Do Artists Become More Interesting After They Die?
In this month’s great debate, Greg Mcnamara and Bonnie Chan Woo weigh in on the topic by voicing out contrasting opinions
The Great Debate is a monthly Hong Kong Tatler series that focuses on the issues that divide opinion. In the March issue, our thoughts turned to the topic on whether or not do artists become more interesting after they die – read the motions put forth by Greg Mcnamara and Bonnie Chan Woo below, and let us know your thoughts by tweeting us on @hongkongtatler.
Most people are at their most interesting when they are alive and that truism applies to artists, who are mortal just like us. It is true that there are a few artists who only gained significance after they died.
We all know about the misfortunes of the likes of Modigliani and Van Gogh who achieved fame after their death. But I would argue any art lover would prefer to know the artists while they were alive, rather than to learn about them after their death.
Their living and breathing souls together with their evolving works are far more interesting than archives inviting retrospective scholarly discussion. For an artist to become more interesting after death, they’d have to have been misunderstood and underappreciated in life.
With the speed information travels in our digital age, coupled with our insatiable desire for new ideas and art, it is getting harder for any interesting talent to go undiscovered for long. So I am sceptical about the likelihood of any artist only becoming interesting after death. Artists are most interesting when they are emerging, evolving and living.
Bonnie is a board member of Para Site
Tragically, an artist does "not" become more interesting after they die (they merely become less productive). Art makes an artist interesting, not the other way around. Unless you’re James Franco, in which case, either way you’re out of luck.
The inherent qualities that embody a great artwork…technique, liveliness, concept, and a notion of beauty…these are all articulated by the artist in the form of the artwork and transferred from the artist’s hand to the body of the work. The better the translation, the better the artwork. When an artist passes away, the tint of their personality fades like the tide receding from the shore.
What’s left is their art, and that’s it. Picasso was a Lothario with the ladies, but his legacy is his brilliance with a brush, not his persistence with his…well, you know what I’m saying. Finally, an artist’s life is only one of many ingredients that catalyze their art.
Life experience is important, but so is education, tenacity, fearlessness, and skill to name a few. If a colorful life is what underpins an artist’s practice, then nearly every celebrity could be at the Venice Biennale. But it’s how they shape that life into concept and form that makes art.
Art often imitates life, and this can be sublime.

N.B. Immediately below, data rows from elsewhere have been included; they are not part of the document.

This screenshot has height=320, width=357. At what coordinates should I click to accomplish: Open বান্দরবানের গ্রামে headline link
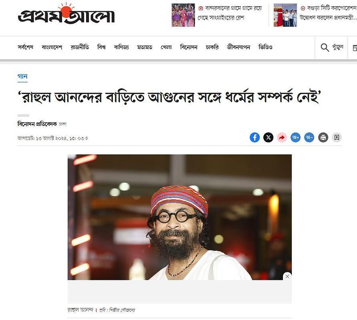coord(230,13)
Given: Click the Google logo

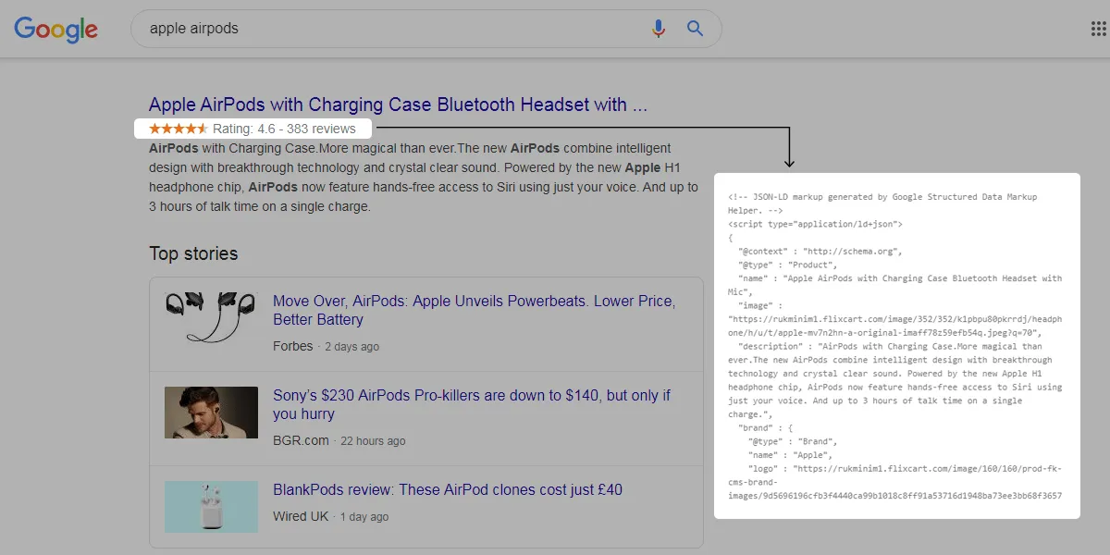Looking at the screenshot, I should click(x=56, y=29).
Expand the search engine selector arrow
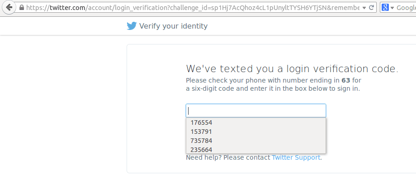 point(392,8)
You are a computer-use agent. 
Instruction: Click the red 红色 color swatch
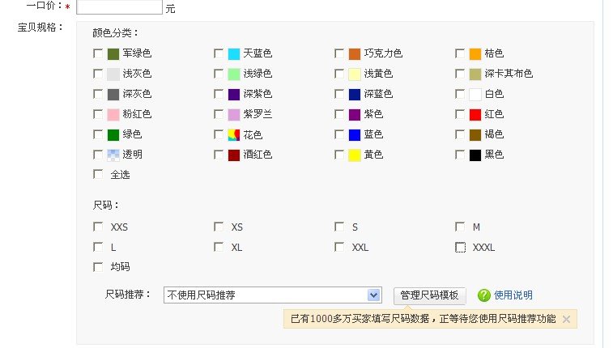coord(475,115)
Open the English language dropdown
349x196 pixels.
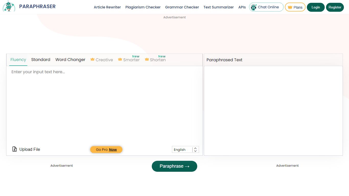(183, 150)
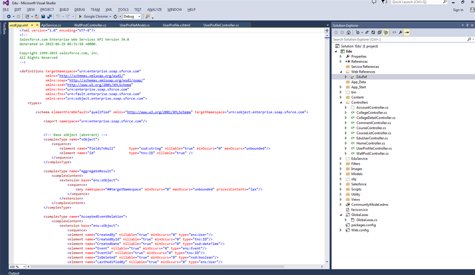Click the View Code icon in Solution Explorer
475x275 pixels.
click(x=394, y=32)
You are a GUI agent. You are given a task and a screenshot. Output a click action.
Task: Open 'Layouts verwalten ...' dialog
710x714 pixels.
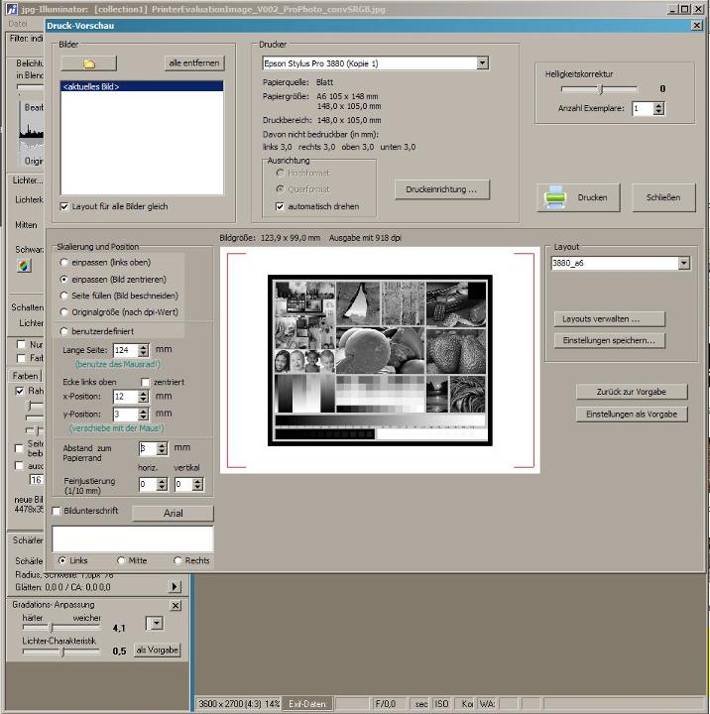[x=609, y=319]
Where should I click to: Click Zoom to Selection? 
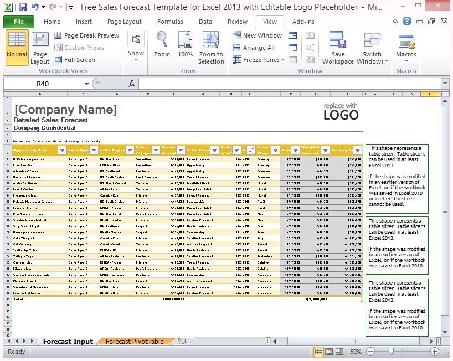pos(211,48)
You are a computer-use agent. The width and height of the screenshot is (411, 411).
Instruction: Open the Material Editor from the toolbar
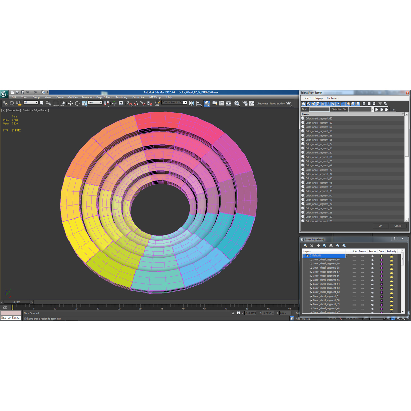click(x=236, y=103)
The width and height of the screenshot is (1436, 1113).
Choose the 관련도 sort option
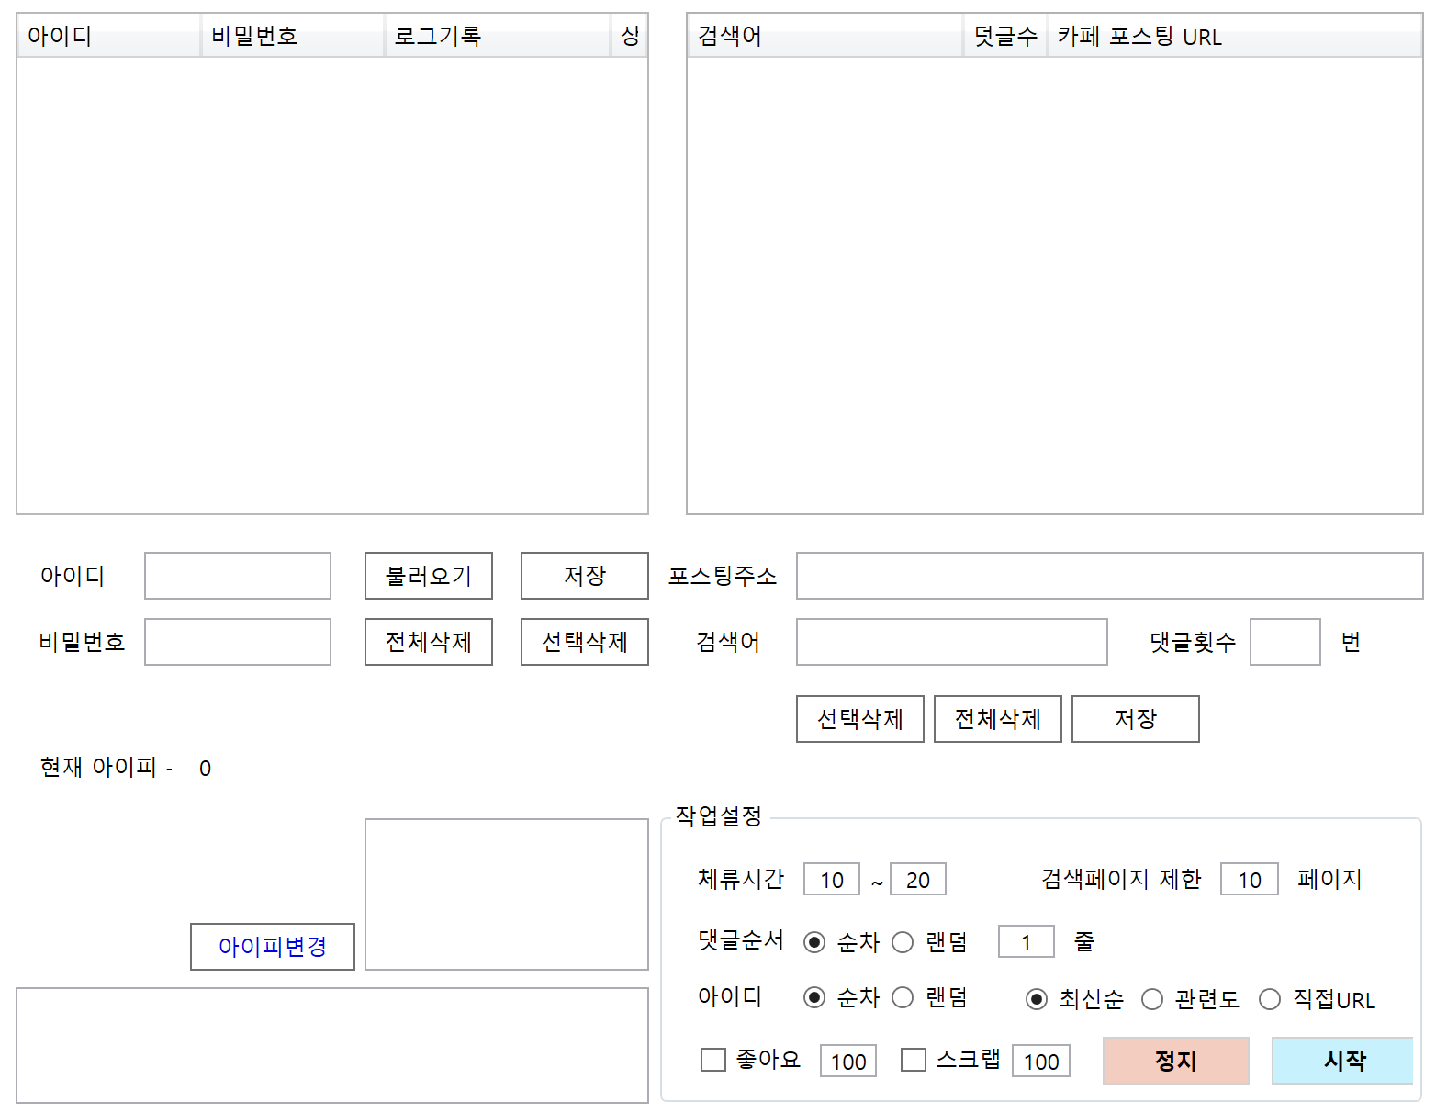[1152, 999]
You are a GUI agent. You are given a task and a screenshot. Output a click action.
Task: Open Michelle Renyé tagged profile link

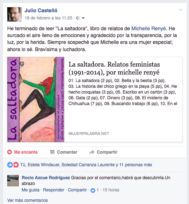point(149,28)
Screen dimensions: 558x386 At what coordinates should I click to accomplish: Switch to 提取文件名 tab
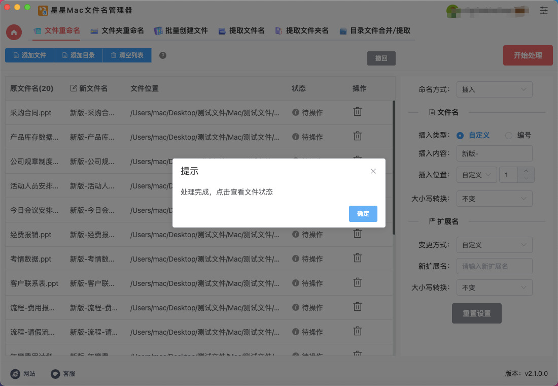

But life that imitates art is never as beautiful as the art and rarely as interesting as real life.
Jehan Chu is an Art Advisor
Only when an artist dies can we truly comprehend the full extent of what they have achieved. We are forced to view them in the context of their entire life’s practice, not simply what they are producing at a specific moment. Through this we discover the truth of their work in the context of their entire oeuvre.
The greatest artists or movements were often dramatically unsuccessful in their lifetime; the impressionists were seen as blasphemous in the 19th and 20th centuries, yet now their movement is one of the most coveted and recognised.
The rebels of their time, who no one understood, are now considered to be the greats. After the death of a great artist, the art world goes wild. Museums and galleries hold retrospectives that are compelling and exciting. In the art market, demand increases and prices soar.
The 10 most expensive works of art ever sold have all been by deceased artists. That is not to say contemporary artists are not interesting, simply that they become increasingly so after they die. Only time and retrospection can tell us where an artist will stand in the canon of art history.
Greg is the founder of McNamara Art Projects
Evan says.... YES
Each artist has his or her unique career paths. Some may have their “break-through” or major recognition early, mid or late career in life. As such, the level of attention he or she deserves is not a directly correlated to his or her death. The historical context, the peer group, the quality and evolution and ultimately the importance of the artist’s works are often a result of the judgement of art curators, patrons, collectors, museums or institutions or the public.
Having said that, if an artist is highly recognized or continues to be receive attention from curators, collectors and institutions, his or her death may positively impact the value of his or her works, due to a potential lack of supply or difficult in obtaining his works!